The story goes that as Siddhartha neared illumination, Mara came to him and challenged him, saying, the seat of enlightenment belongs to the greatest and only the greatest—who was he to claim it? Siddhartha did not react or respond, but merely reached out and touched the earth. Mara disappeared, Siddhartha was enlightened and the Buddha emerged.
Recalling this story I asked the Buddhist teacher, “Do you mean to say that evil is only within the individual?” He was unsure for a moment, but instead of enquiring, he cleverly avoided the question by saying, “there is no duality.”
The ‘problem of evil’ is the most difficult one of philosophy, and no philosopher, East or West, has cracked it. Illuminating the nature and operation of evil has become a matter of inward and outward survival however, and as Euripides said, “nothing has more strength than dire necessity.”
We must meet darkness within, to be sure, but is the source and locus of evil within the individual? An experience I had with unvarnished evil in Russia 24 years ago rudely taught me otherwise.
It came during a trip to the Soviet Union a year before it fell. I’d flown to Moscow in January on business, and for the first two weeks found the Russian people in the capital, and in what was still Leningrad, very warm and hospitable. Unlike now, Russians respected and revered Americans, believing we would help them make the transition to a market economy and democracy.
Diplomatic relations were warming as well. Citizens of the United States had only been allowed to stay with our Cold War enemies in their homes some months previous to my visit. Few of the many Russians I met had had any direct contact with Americans before.
My Russian partner and host had been touted as a leading businessman under Gorbachev’s perestroika. After a few nights in the bosom of Andrei’s family, I felt very at home in their spacious Moscow apartment. But I began to feel that this fellow was a little too powerful after we went out a few nights to the best restaurants the average Russian never entered, and perhaps even knew existed. The places positively reeked of nomenklatura.
One evening, after a fortnight in Russia, Andrei announced that this was a special occasion, the 13th birthday of his eldest son. That’s the point of entry of a boy into manhood in the machismo Russian culture. I was the guest of honor.
We had an excellent dinner and enjoyable evening, which included a couple of drinks.
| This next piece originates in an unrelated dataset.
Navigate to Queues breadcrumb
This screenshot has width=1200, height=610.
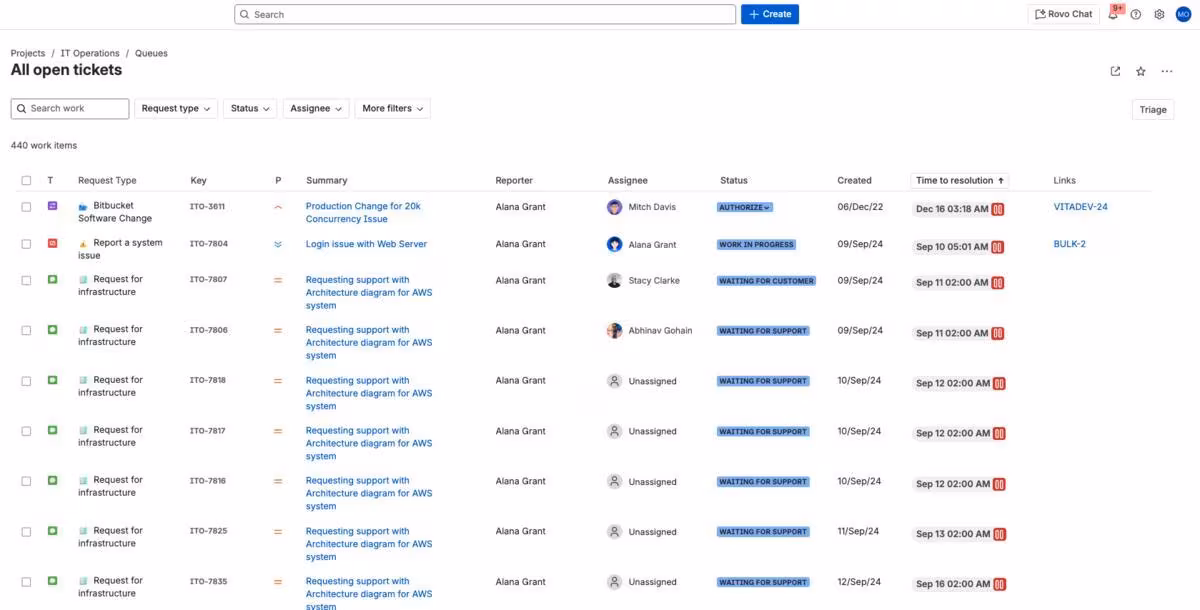[151, 53]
Since a drink in Russia is nearly half a glass of vodka, following a ritual toast. Russians claim that the long toasts—little speeches really—keep them from becoming too inebriated. But I was buzzed.
On the way back I sat in the front with the driver, while Andrei, his wife Vera, and their two boys sat in the backseat of the roomy car. Vera, who had very little English, incongruously said something about evil.
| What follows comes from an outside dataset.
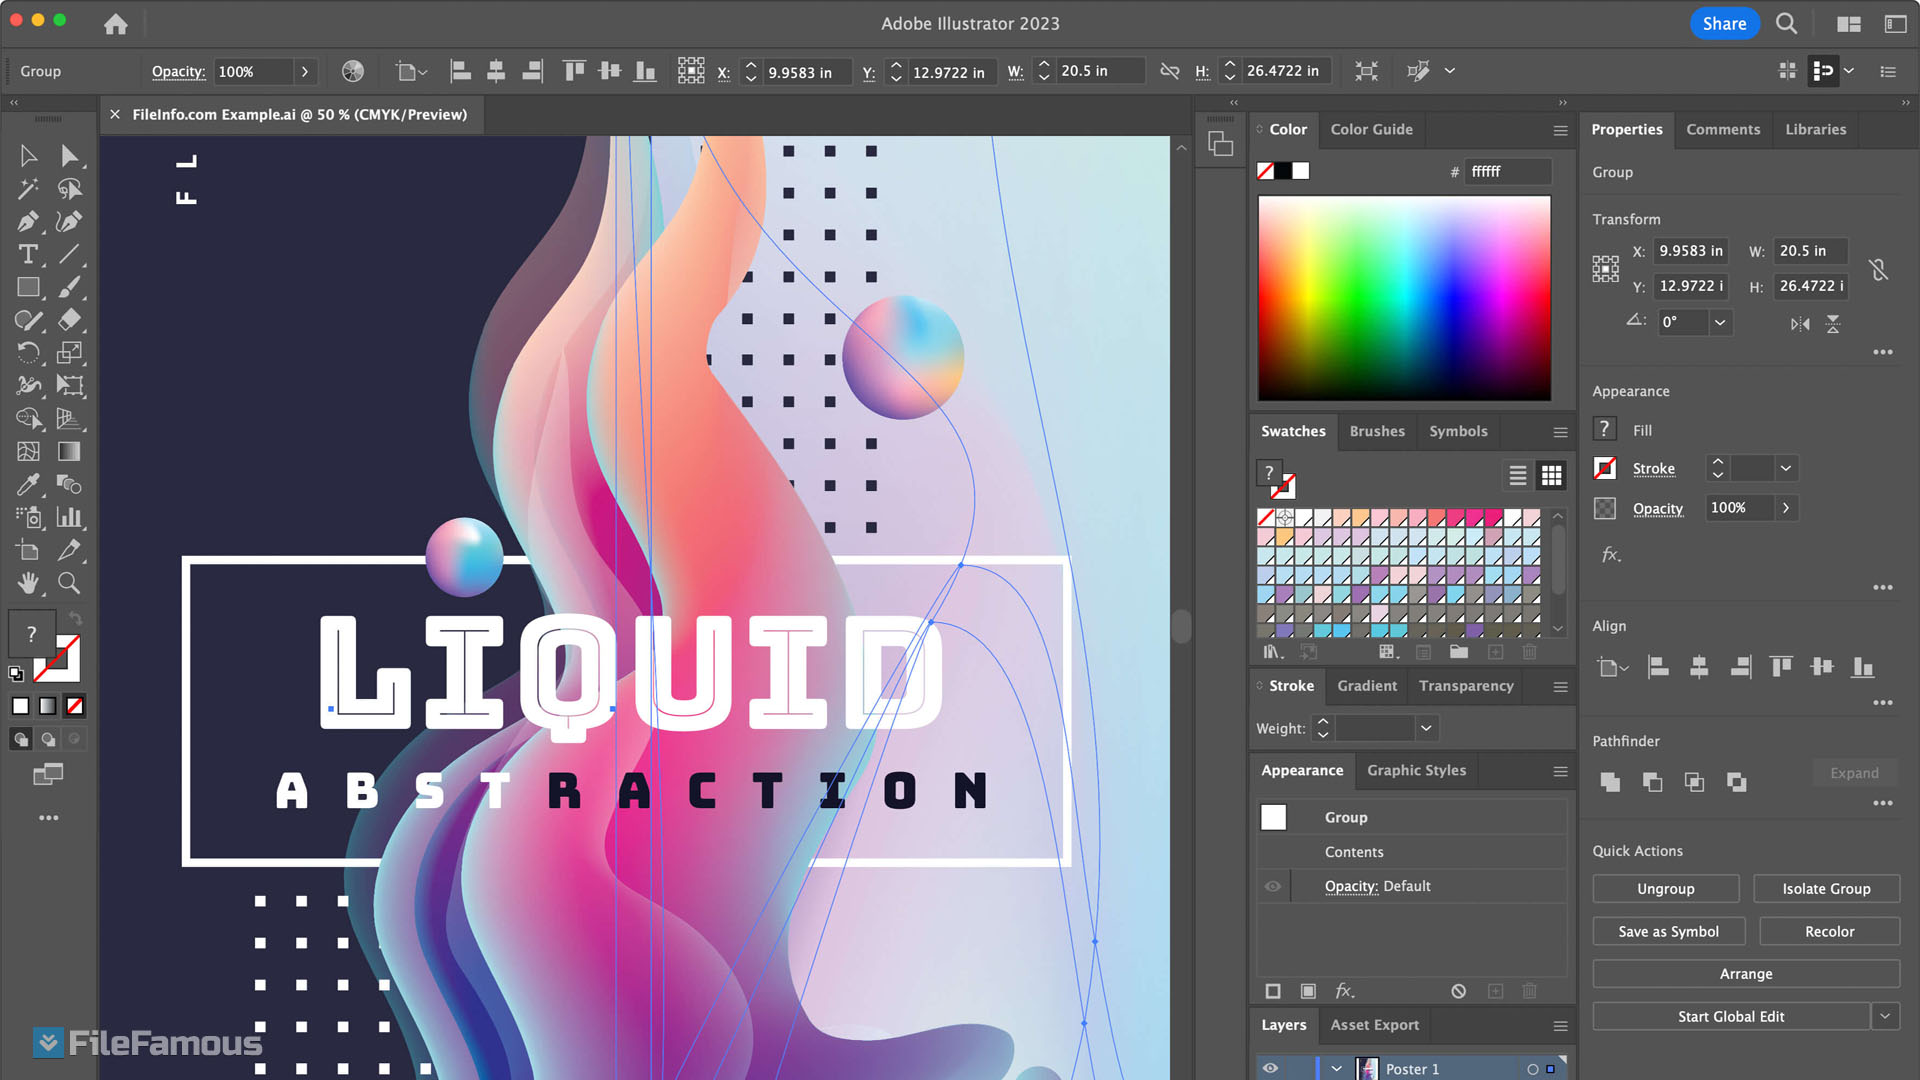This screenshot has height=1080, width=1920.
Task: Select the Pen tool
Action: pos(28,221)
Off the top of my head (a big mistake in responding to that subject), I said, “Evil can’t touch you if you remain with your fear.”
Until that point, I hadn’t felt a single moment of fear or homesickness in the strange land of Russia. But my feelings of warmth and fellowship were shattered the next moment.
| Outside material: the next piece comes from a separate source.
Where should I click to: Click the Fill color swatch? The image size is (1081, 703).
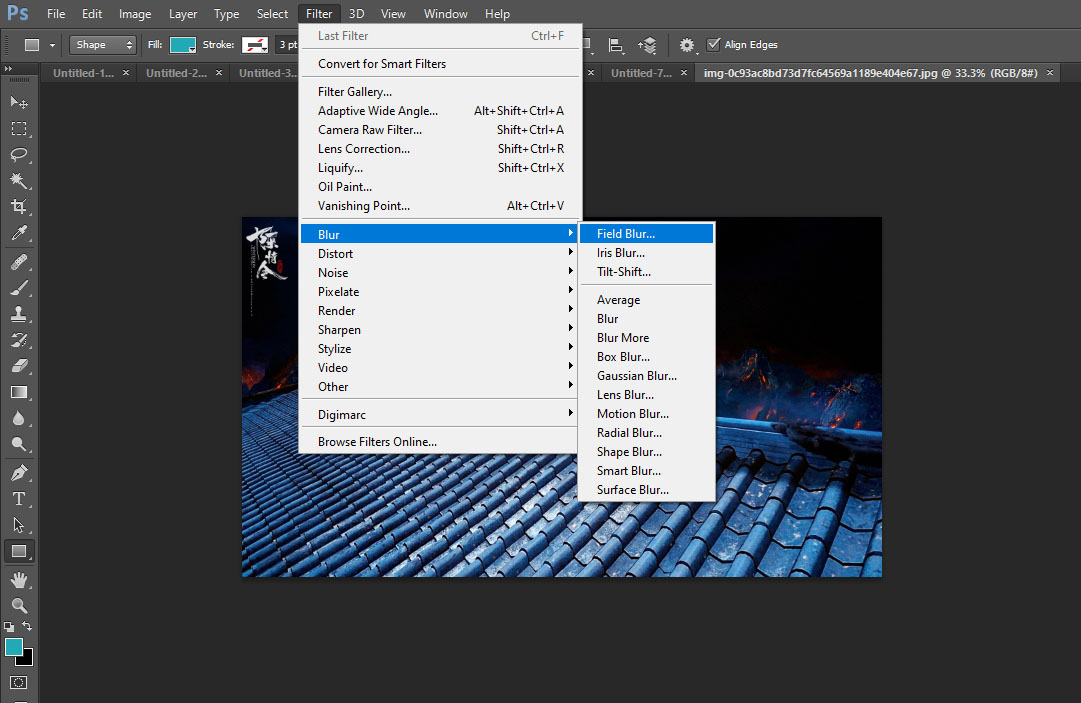pos(183,45)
I heard a metallic voice, which came through Andrei and seemed to emanate from well behind the car. In a tone of pure malevolence, it simply said, “Is that so?”
I’d known strong fear, even terror before, but the depth of the instantaneous, inexplicable terror I felt was far greater than anything I’d ever experienced, or knew existed. Suddenly the plush red curtains that had encircled me were ripped open. Before my eyes flashed scenes of incalculable suffering and death–scenes of gulags, mass torture and executions.
I felt like I’d been instantly transported to hell, and was on the backside of the moon, and was sure that I would never get home. The grimy snow that lined Moscow’s grim streets mocked my insular childhood on peninsular Michigan. Even the Stalinesque architecture, which appeared just ugly and remote to me before, seemed to speak of evil.
Without thinking it first, without thinking it at all, I held fast to the raging fear, and rode it like a rollercoaster for the next half hour, unable to speak. It abated, and I was forever changed.
Shortly after I returned to the West Coast, a philosopher friend asked what would have happened if I hadn’t done what I said. One of two things, I replied. Either I would have been shattered into a million pieces, or evil would have taken possession of me completely.
It’s no longer possible to avoid collective darkness and evil. The accretion of darkness in consciousness (which is consciousness as we usually know it) is destroying all space, inwardly and outwardly.
We all have our own share of darkness, inherited from the generations before us and accumulated in our own lives. Westerners blithely call it our personal “baggage,” ignoring the deeper lineage, while Buddhists call it karma, accentuating the non-personal content.
The content of that dark matter, comprised of all the unresolved hurts and hatreds, fear and loneliness within us, has built up generation after generation. And the totality of it in human consciousness, which we all share and to which we are all connected, is the collective darkness of humankind. Some element of that darkness has intentionality, just as some element within us has intentionality. That is the source and meaning of evil.
Except in the movies for entertainment purposes, darkness and evil are denied and avoided. But in observing, questioning, and remaining with the darkness within, one is constantly learning. And that turns the tables on evil.
When even a small minority of people live that way, evil will no longer rule the world.